DOI: 10.1192/bjo.2026.11339 ISSN: 2056-4724

Doctors as Teachers: A Doctor-Led Education Programme to Improve Physical Health Escalation on Mental Health Wards

Joseph Brougham, Mina Wahba, Siri Muraka, Shahid Qadar, Madeleine Upham

Aims:

People with severe mental illness experience substantially higher premature mortality than the general population, much of which relates to physical health conditions. Mental health inpatient teams therefore need confidence and capability to recognise acute deterioration and escalate promptly. Evidence and local experience suggest mental healthnursing staff can feel under-prepared for acute physical health assessment and escalation, particularly for time-critical presentations such as chest pain (CP) and shortness of breath (SOB). This project was prompted by a real near-miss incident in which CP was not escalated appropriately to medical staff.
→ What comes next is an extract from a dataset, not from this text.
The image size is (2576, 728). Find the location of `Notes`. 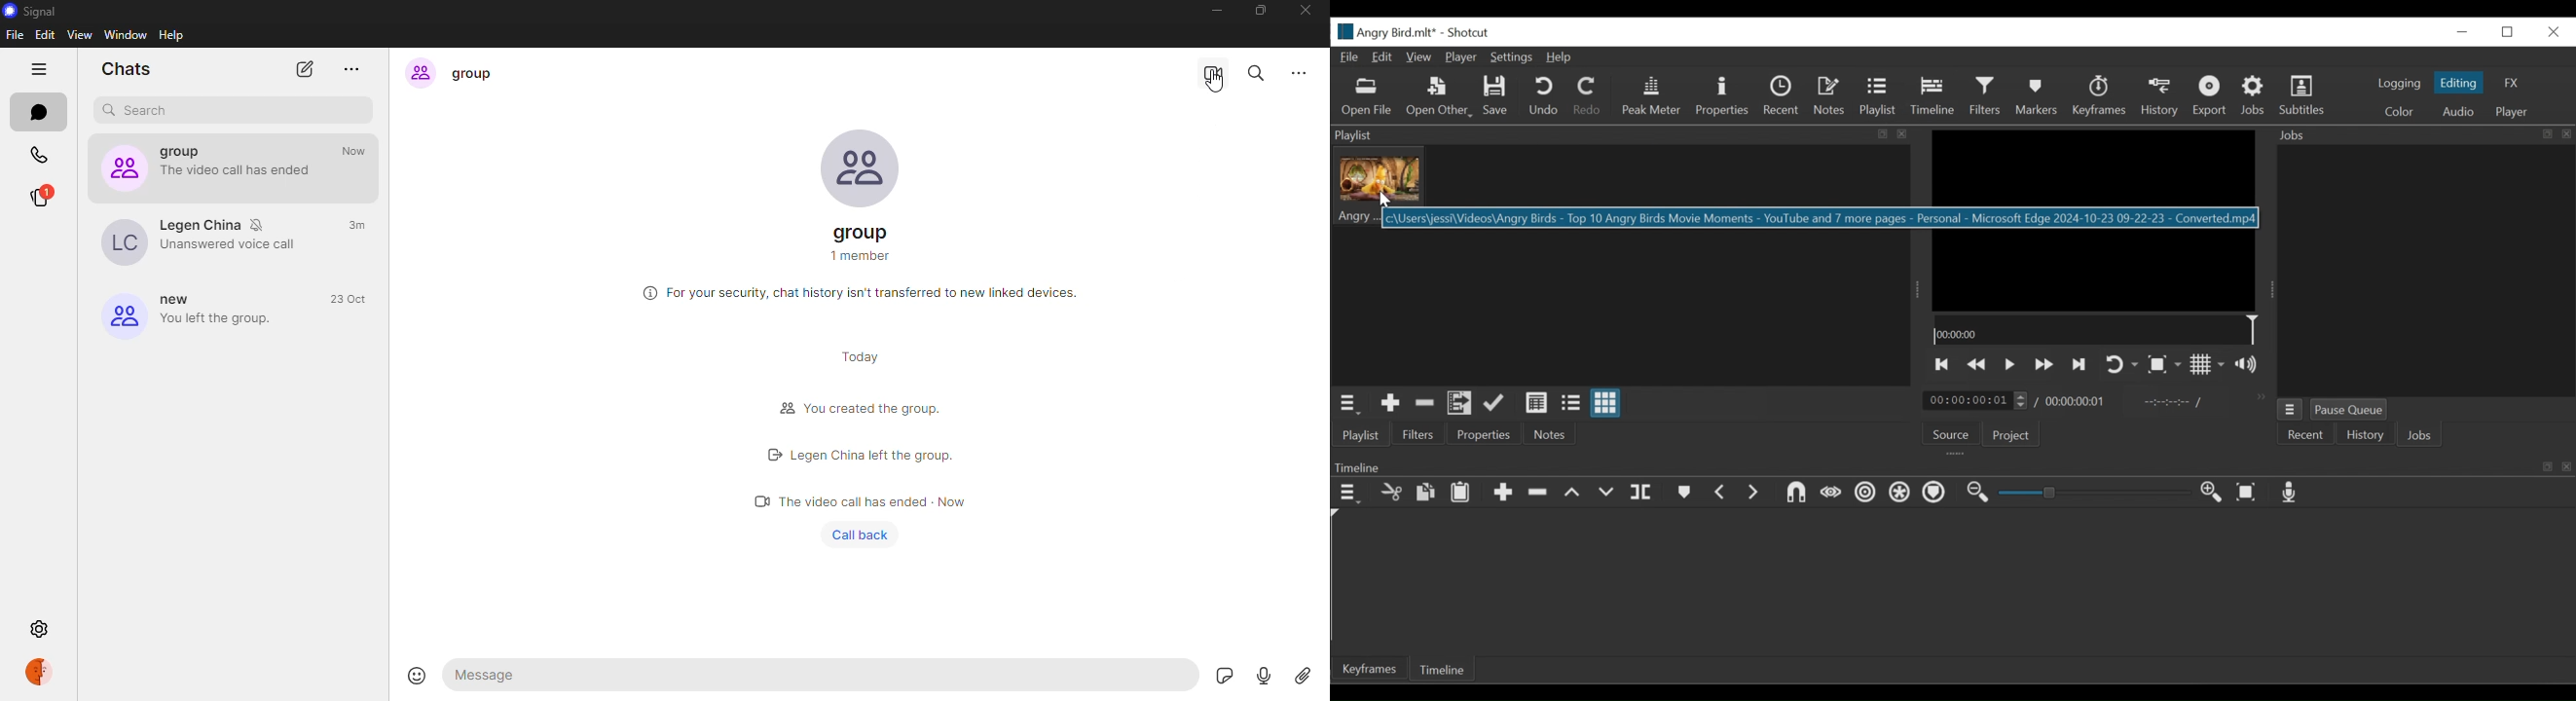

We aimed to evaluate whether a focused, doctor-delivered teaching session improves nursing staff confidence in recognising and escalating CP and SOB in a mental health inpatient setting, and to support development of a wider ongoing physical health teaching programme.

Methods:

Medical staff delivered a brief interactive session addressing symptom recognition, red flags, initial assessment, and structured escalation. Participants completed pre- and post-session confidence ratings on a Likert Scale (with 1 meaning not at all confident, to 5 meaning very confident) in four domains: recognising CP, escalating CP, recognising SOB, and escalating SOB. Mean changes were analysed overall and by staff group (band 5 registered nurses, non-registered nursing staff, and nursing management).

Results:

Fifty-five staff participated (registered band 5 nurses n=20; non-registered nursing staff n=31; nursing management n=4). Confidence increased across all domains: recognising CP 3.25 to 4.36 (+1.11); escalating CP 3.15 to 4.27 (+1.13); recognising SOB 3.45 to 4.42 (+0.96); escalating SOB 3.15 to 4.29 (+1.15). The proportion reporting increased confidence was 76.4% (recognising CP), 74.5% (escalating CP), 69.1% (recognising SOB), and 72.7% (escalating SOB). Improvements were observed across all staff groups, with the largest gains among non-registered nursing staff, particularly for escalation.

Conclusion:

A short, doctor-led, ward-relevant teaching intervention was associated with meaningful improvements in mental health nursing staff confidence to recognise and escalateacute physical health presentations, addressing a key patient-safety risk highlighted by a near-miss. Following this intervention, doctor-delivered teaching was continued across additional physical health topics to build and maintain capability within the wider nursing team. The programme is now being rolled out to other services within the Trust, prompting a service evaluation to assess scalability and sustainability.